Black Hollywood: The Rebellious Life of Mrs. Rosa Parks

  • Thursday, May 11, 2023 / 7:00 PM - 9:15 PM (PDT)
  • Pollock Theater
  • Screening Format: Sony 2K digital projection (96 minutes)
  • With Yoruba Richen (director)
  • Executive Producers: Soledad O’Brien, Jo Honig, Patrick Conway, Yoruba Richen, and Johanna Hamilton

Based on the bestselling biography by Jeanne Theoharis and executive produced by award-winning journalist Soledad O’Brien, The Rebellious Life of Mrs. Rosa Parks dives into the often overlooked breadth of Rosa Parks’ accomplishments and the impact of her fight to overcome racial injustice. Detailing Parks’ achievements beyond the fraction of her life most often taught in schools, the film examines the groundbreaking actions that Parks led throughout the Civil Rights Movement.

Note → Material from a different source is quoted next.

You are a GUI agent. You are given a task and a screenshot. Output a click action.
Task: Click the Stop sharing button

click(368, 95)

Directors Yoruba Richen and Johanna Hamilton weave together interviews from academics and activists such as Bryan Stevenson, Patrisse Cullors, and Ericka Huggins, along with personal stories from Parks’ family and remarkable footage of Mrs. Parks herself, to illuminate her decades of extensive organizing, strategizing, and activism in pursuit of Black liberation.

Director Yoruba Richen joined moderator Mireille Miller-Young (Feminist Studies, UCSB) for a post-screening discussion of The Rebellious Life of Mrs. Rosa Parks.

Biographies

Yoruba Richen_Headshot

Director Yoruba Richen

Yoruba Richen‘s recent films include the Emmy-nominated How It Feels to Be Free and the Peabody and Emmy-nominated The Sit In: Harry Belafonte Hosts the Tonight Show. Her film The New York Times Presents: The Killing of Breonna Taylor won an NAACP Image Award and The Green Book: Guide to Freedom was nominated for an Emmy. Her previous films, The New Black and Promised Land, won multiple festival awards before airing on PBS’s Independent Lens and P.O.V. Yoruba is a recipient of a Guggenheim and a Fulbright fellowship and was awarded the Chicken & Egg Breakthrough Filmmaker Award. She is the founding director of the documentary program at the Craig Newmark Graduate School of Journalism at CUNY.

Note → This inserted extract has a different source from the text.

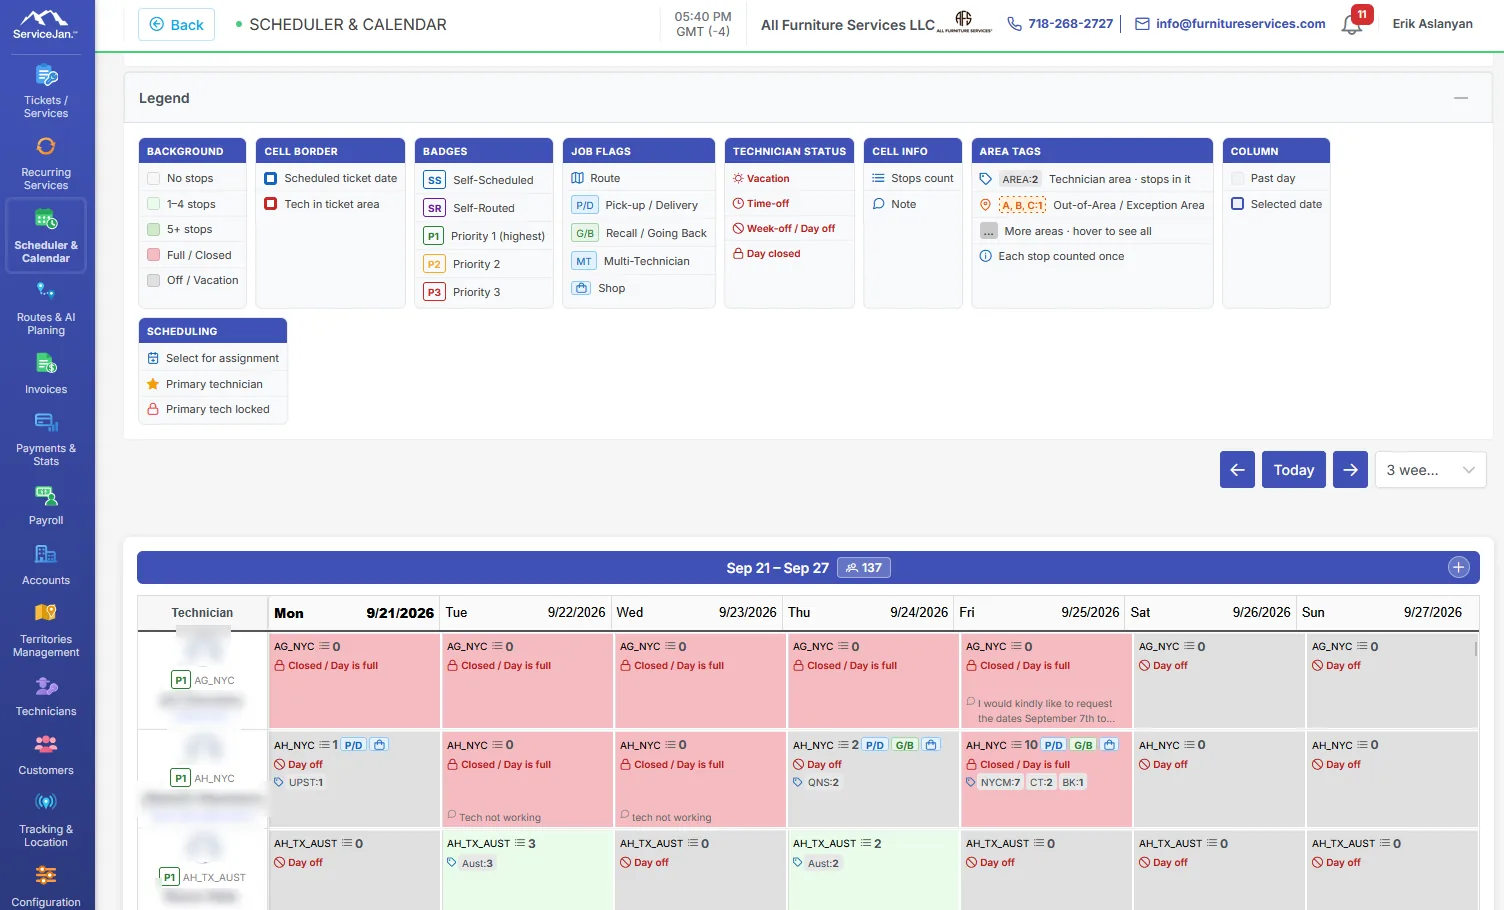The height and width of the screenshot is (910, 1504).
Task: Click the notifications bell with badge 11
Action: coord(1352,24)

A headshot of Associate Professor of Feminist Studies at UCSB Mireille Miller-Young. She is wearing a leather jacket, statement necklace, pink lipstick, and blue undereye shadow. She is posing with part of her jacket obscuring her face in front of a neutral white background.

Mireille Miller-Young (Feminist Studies, UCSB)

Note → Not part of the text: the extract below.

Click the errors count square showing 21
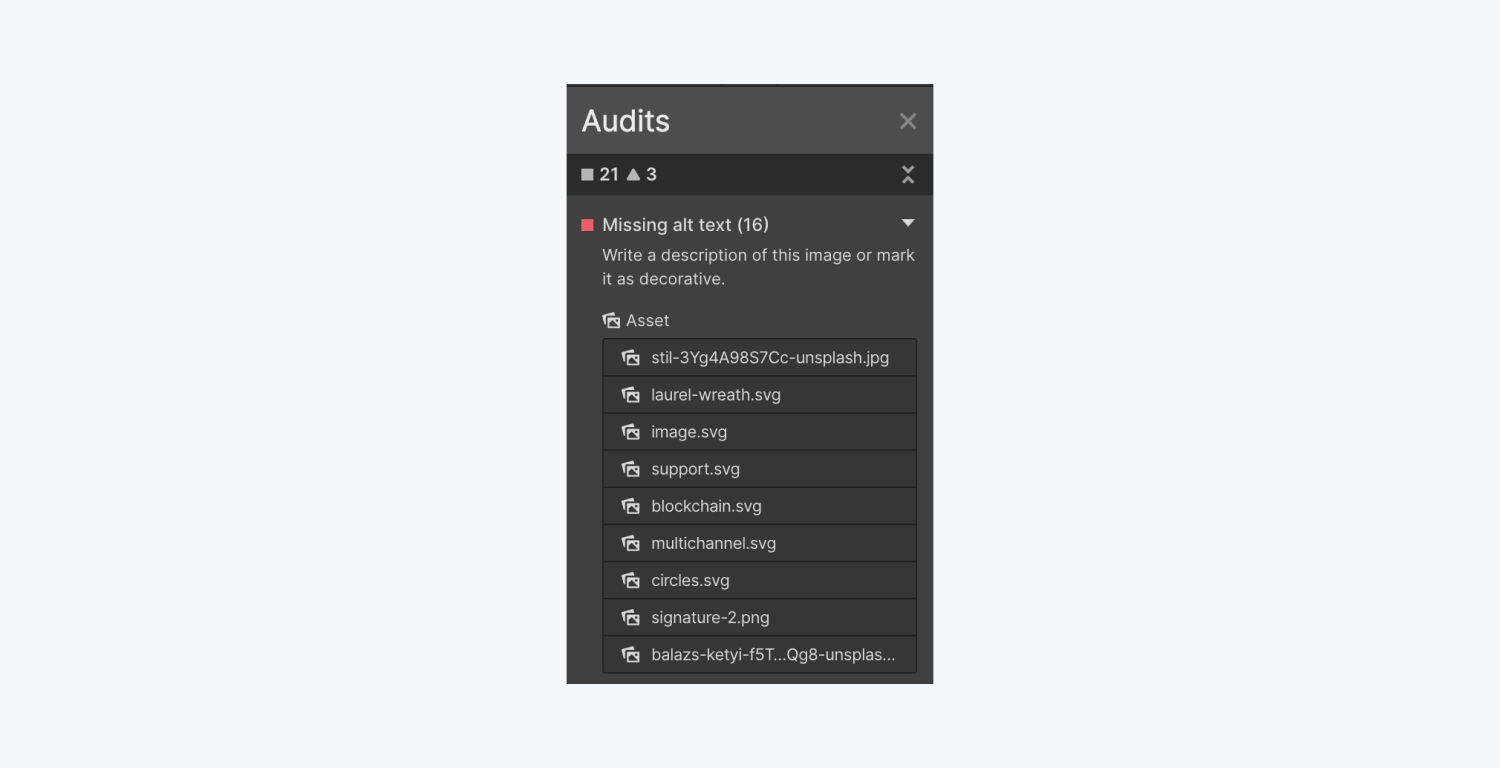1500x768 pixels. (587, 174)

Mireille Miller-Young is Associate Professor of Feminist Studies at UCSB. The former UC President’s Postdoctoral Fellow researches and teaches about race, gender, and sexuality in US history, popular and film cultures, and the sex industries. Her groundbreaking book, A Taste for Brown Sugar: Black Women in Pornography (Duke University Press, 2014), was awarded the Sara A. Whaley Prize for Best Book on Women and Labor by the National Women’s Studies Association and the John Hope Franklin Prize for Best Book by the American Studies Association. Serving on the editorial boards of journals like Porn Studies and Signs, as well as book series like Screening Sex (Edinburgh University Press) and Feminist Media Studies (University of Illinois Press), Miller-Young has won prizes for her research and teaching, including UCSB’s Distinguished Teaching Award.

This event is sponsored by the Carsey-Wolf Center as part of its “Black Hollywood” series.

Black Hollywood

Black Hollywood is a new programming focus at the Carsey-Wolf Center at UC Santa Barbara, guest curated by Dr. Mireille Miller-Young (Department of Feminist Studies). Black Hollywood innovates new academic research and public-facing engagement projects focusing on the work of Black creators and technicians, as well as the histories of Black artists and stories. Addressing issues ranging from diversity in entertainment industry labor, to representations of race, gender, and intersectional identities, to questions of technology, democracy and law, Black Hollywood provides a platform for cutting edge questions, conversations, and tools for media professionals, academics, and wider publics.

CWC Docs

The Carsey-Wolf Center is committed to screening documentaries from across the world that engage with contemporary and historical issues, especially regarding social justice and environmental concerns. Documentaries allow filmmakers to address pressing issues and frame the critical debates of our time.